I encountered this viral obituary of a from a young woman in Nevada, who wrote her mother’s obituary from the heart:
On behalf of her children whom she so abrasively exposed to her evil and violent life, we celebrate her passing from this earth and hope she lives in the afterlife reliving each gesture of violence, cruelty, and shame that she delivered on her children. Her surviving children will now live the rest of their lives with the peace of knowing their nightmare finally has some form of closure.
I’ve always been one of those relatively superstitious atheists who, nonetheless, does not use ouija boards nor go about spitting on people’s graves. This obituary elicited a reaction from me, and I’m not sure why. This woman’s children certainly don’t owe it to her to keep her abuse a secret. And another victim of child abuse might see that and feel some ease–some relief–agains the relentless social pressures to “honor” parents and willful blindness that there are, in fact, terrible parents out there, and not ones that are terrible because they let their kids watch Disney movies or a cupcake now and then–but real-deal, torturing, shaming, belting, belittling monsters.

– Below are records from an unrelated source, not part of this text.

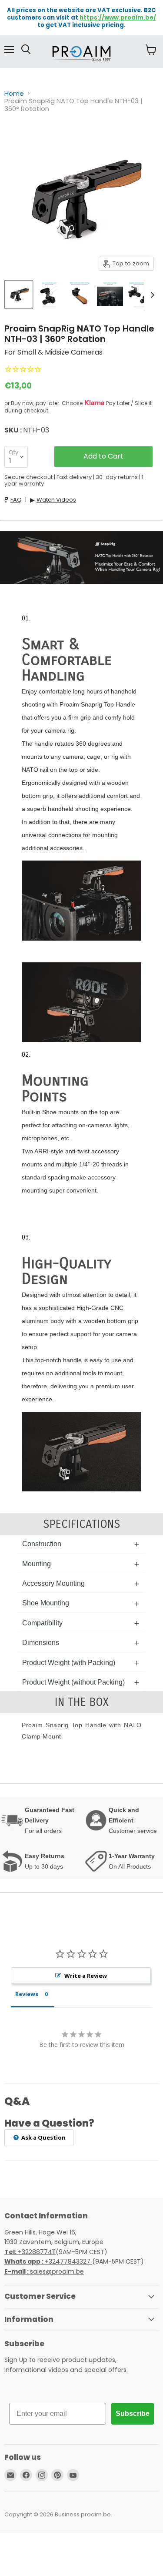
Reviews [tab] (26, 1994)
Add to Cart (103, 456)
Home (14, 93)
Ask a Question (43, 2137)
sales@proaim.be (44, 2271)
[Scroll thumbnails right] (151, 295)
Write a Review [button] (85, 1976)
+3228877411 (30, 2252)
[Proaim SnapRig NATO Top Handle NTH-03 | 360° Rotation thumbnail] (19, 294)
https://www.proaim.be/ (118, 17)
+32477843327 (48, 2261)
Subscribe (133, 2413)
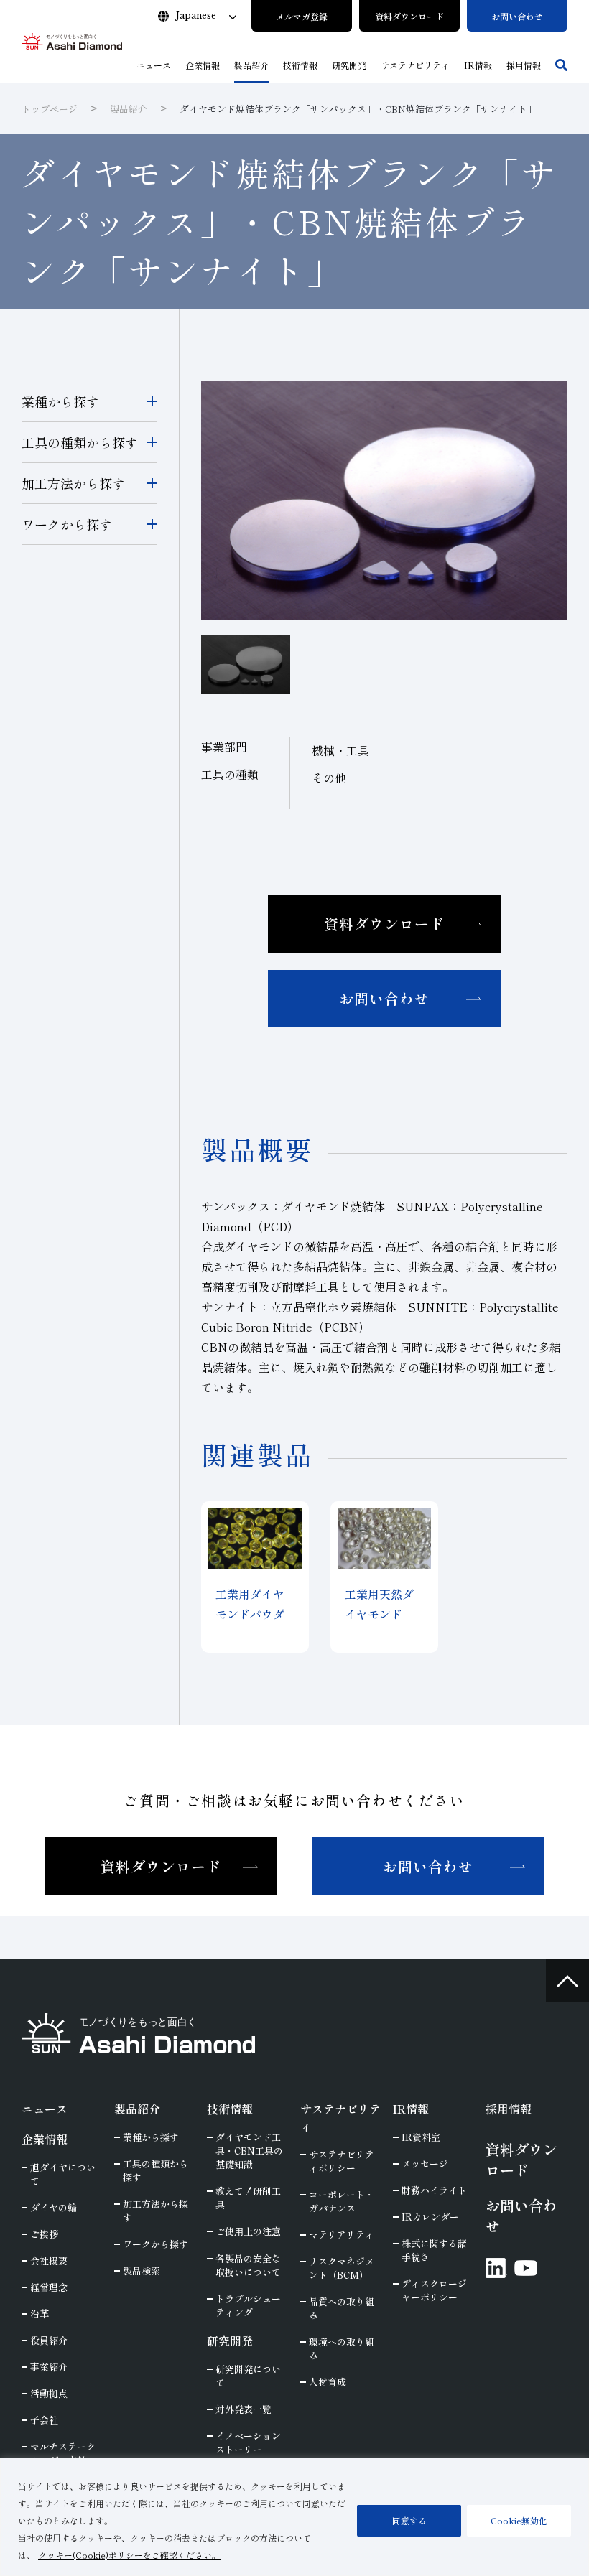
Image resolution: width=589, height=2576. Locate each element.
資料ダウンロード (384, 923)
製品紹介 (128, 109)
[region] (294, 2517)
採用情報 (509, 2108)
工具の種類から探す (80, 442)
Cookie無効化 (519, 2520)
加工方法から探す (73, 483)
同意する (409, 2520)
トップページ (50, 109)
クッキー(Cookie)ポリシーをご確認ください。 (129, 2555)
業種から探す (60, 401)
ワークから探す (67, 524)
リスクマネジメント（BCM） (341, 2268)
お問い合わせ (384, 998)
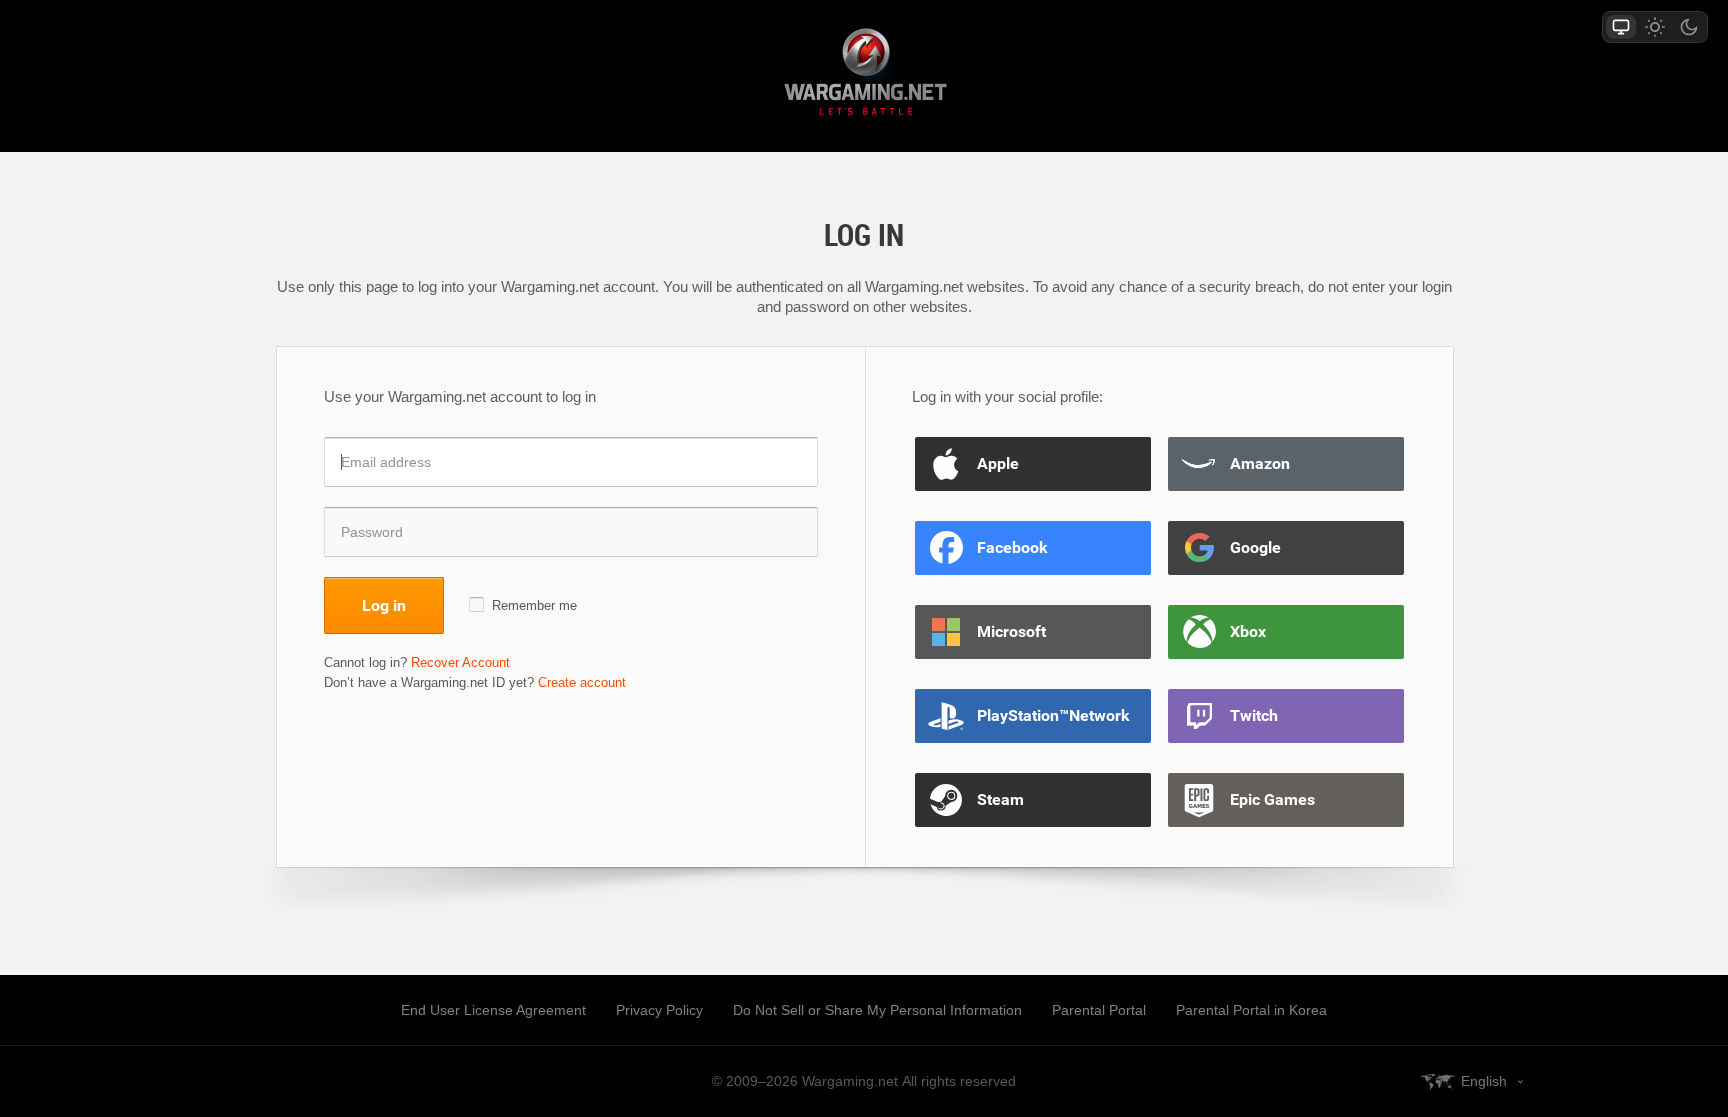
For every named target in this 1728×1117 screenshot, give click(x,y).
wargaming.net (864, 75)
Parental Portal (1099, 1010)
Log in (384, 605)
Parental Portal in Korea (1251, 1010)
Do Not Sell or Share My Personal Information (877, 1010)
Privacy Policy (659, 1010)
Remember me (534, 605)
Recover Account (460, 662)
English (1484, 1081)
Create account (582, 682)
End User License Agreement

Still, do these haunted children owe this particular monster anything? Any acknowledgement that at least in some part of her life, she accomplished something, did something, good or worthy, even if she was horrible to them?
I’ve always thought there more to a person than the worst parts of them, and it is easier to forgive our own flaws and weaknesses if we are capable of forgiving others. Perhaps there was nothing better or finer about this woman. Perhaps we do not have a duty to try to see it–least of all, her victims.